--- Objective ---
Count the lines below that contain the string "text", matching case exactly, and reply with only that number.

--- Available records ---

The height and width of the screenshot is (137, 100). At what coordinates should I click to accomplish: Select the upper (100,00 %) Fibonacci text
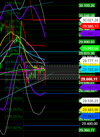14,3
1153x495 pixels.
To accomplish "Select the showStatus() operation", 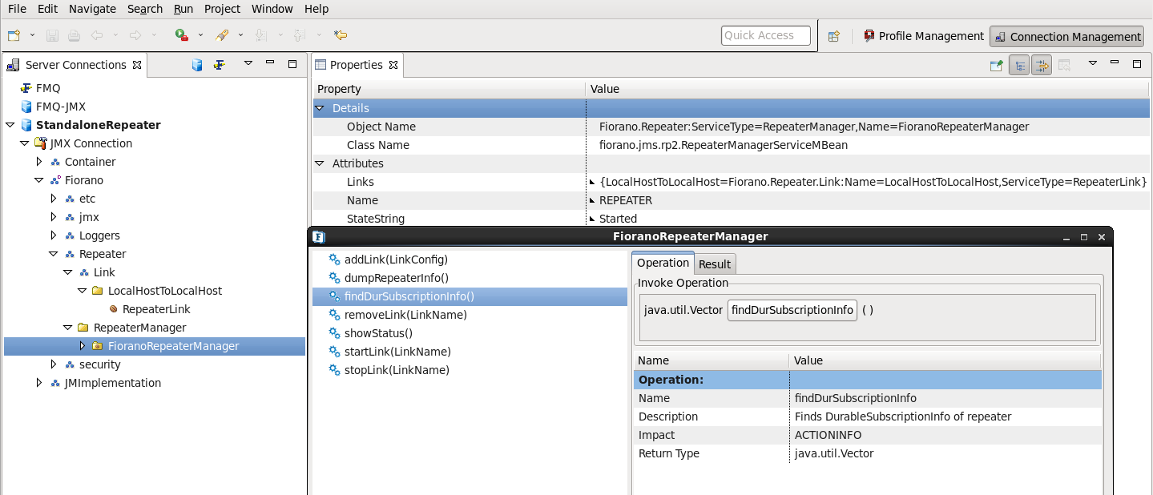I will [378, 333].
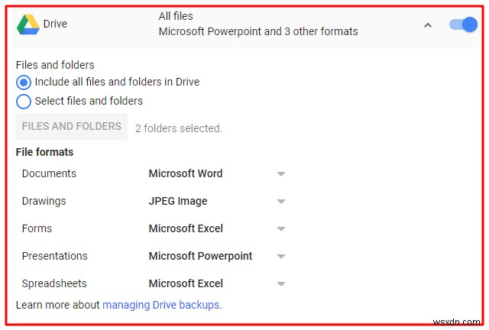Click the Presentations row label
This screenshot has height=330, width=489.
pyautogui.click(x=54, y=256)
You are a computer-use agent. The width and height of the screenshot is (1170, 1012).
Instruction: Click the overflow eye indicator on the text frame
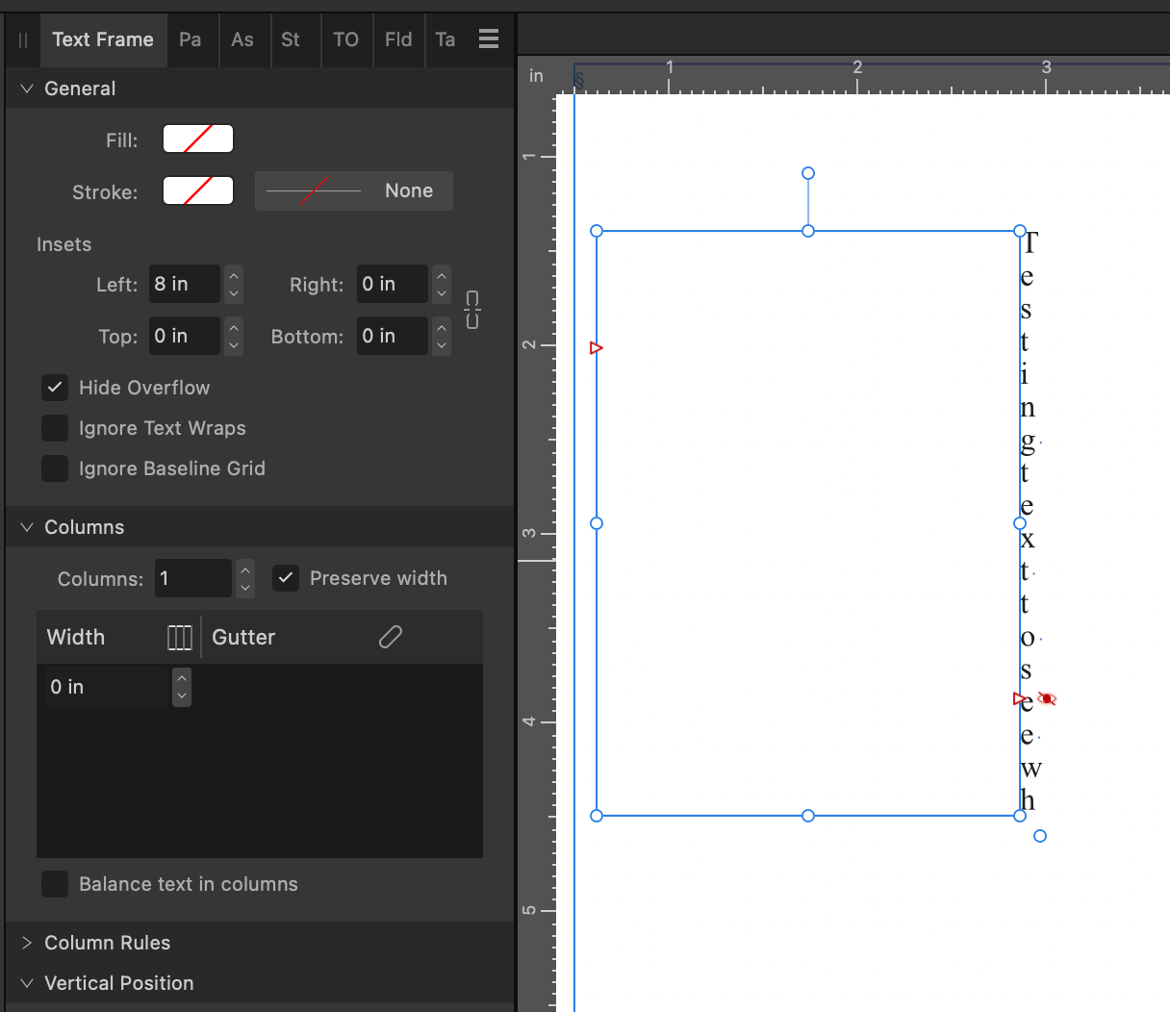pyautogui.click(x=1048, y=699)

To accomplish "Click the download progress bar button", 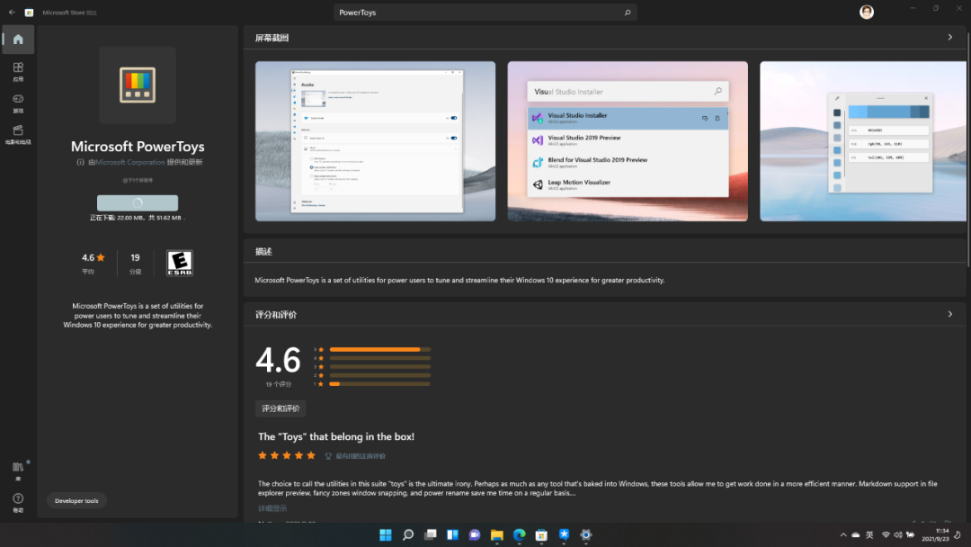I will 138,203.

--- Solution for this exercise ---
2